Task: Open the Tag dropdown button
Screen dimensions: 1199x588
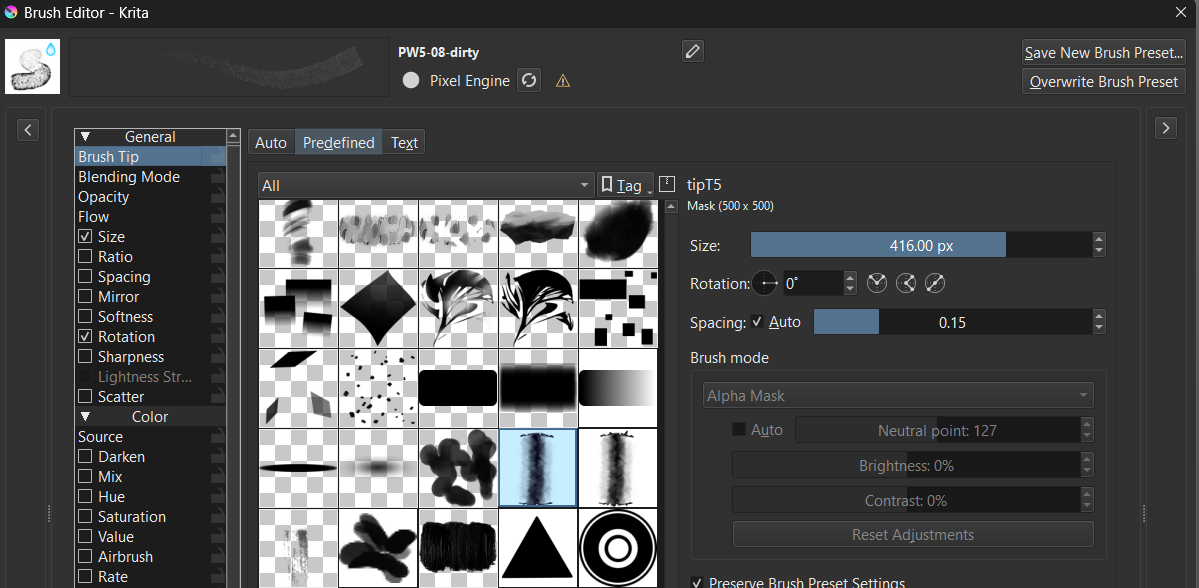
━━━━
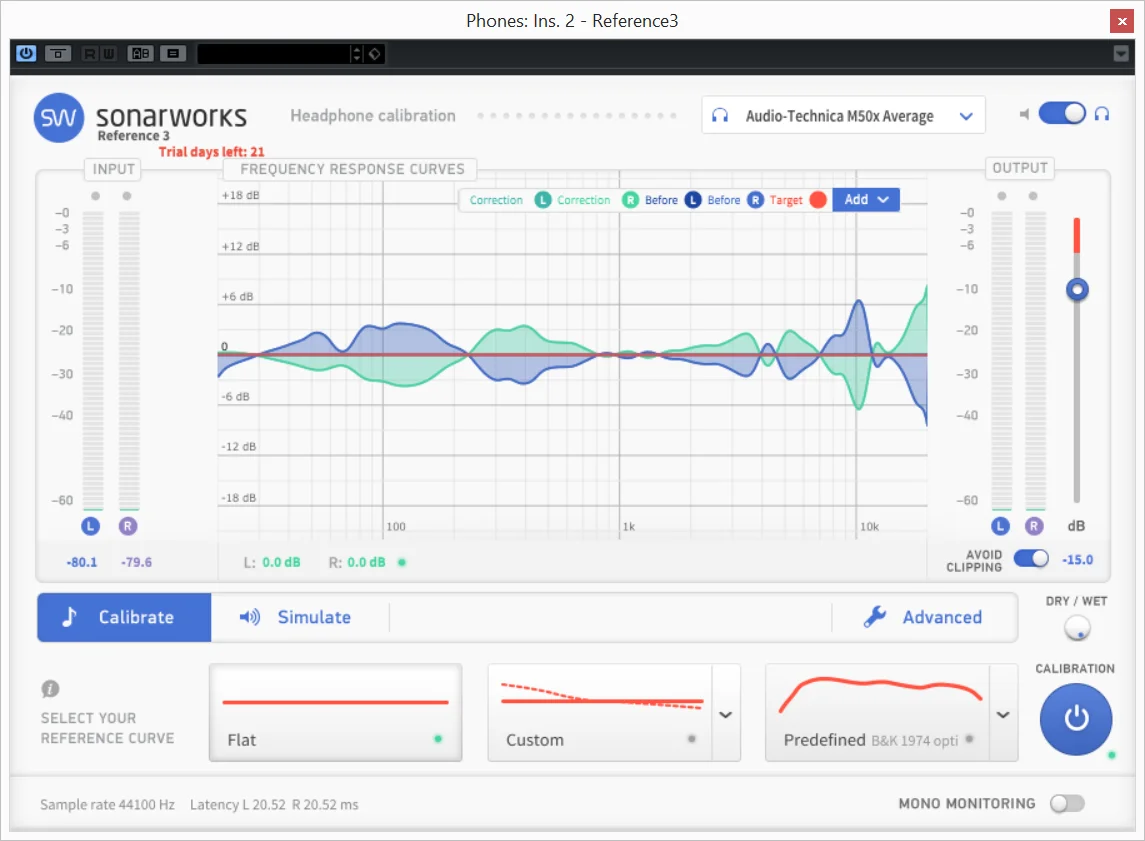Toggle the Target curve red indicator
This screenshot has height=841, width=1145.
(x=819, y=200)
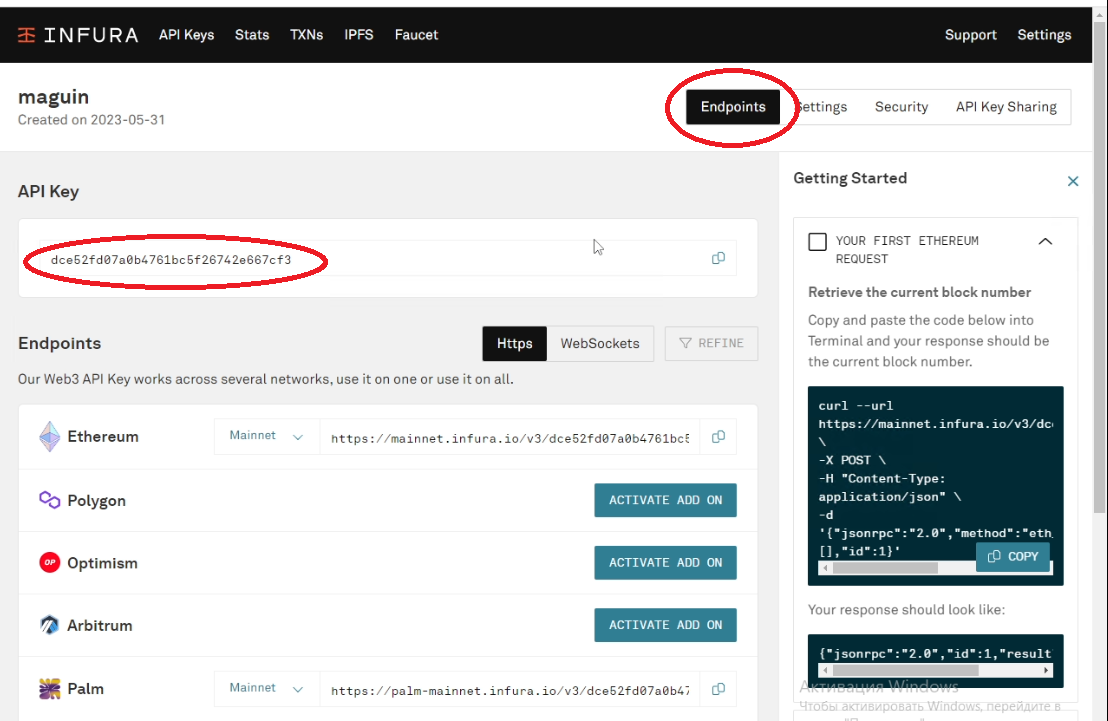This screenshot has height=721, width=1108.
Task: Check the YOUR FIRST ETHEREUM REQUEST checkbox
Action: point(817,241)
━━━━
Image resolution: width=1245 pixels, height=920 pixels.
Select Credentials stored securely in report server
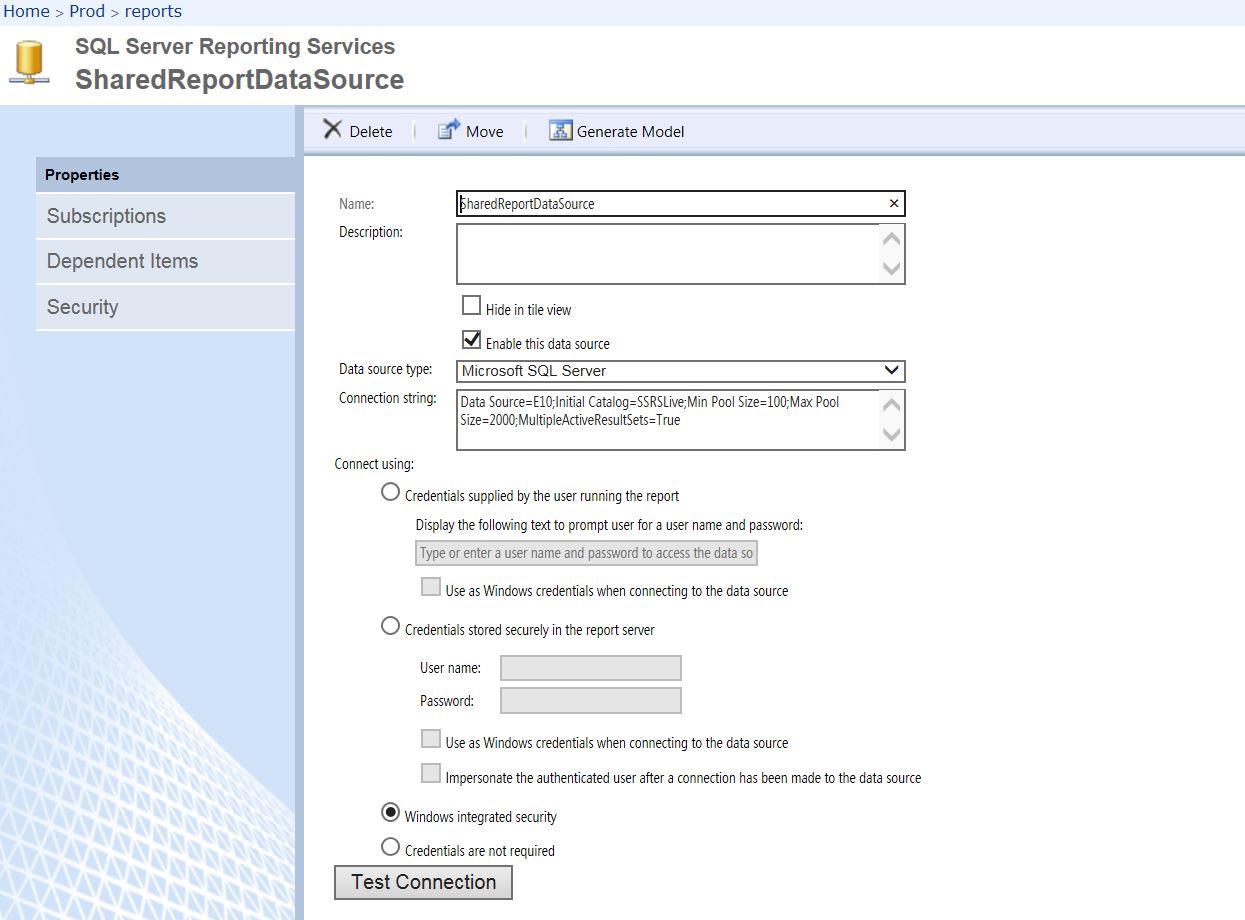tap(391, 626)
━━━━
In the listing above, find the line with "Task: Open the Tag dropdown button" and the line with "Screen dimensions: 1199x588". Output those two lines and every line between them, exactly as written.

■ Expected output
Task: Open the Tag dropdown button
Screen dimensions: 1199x588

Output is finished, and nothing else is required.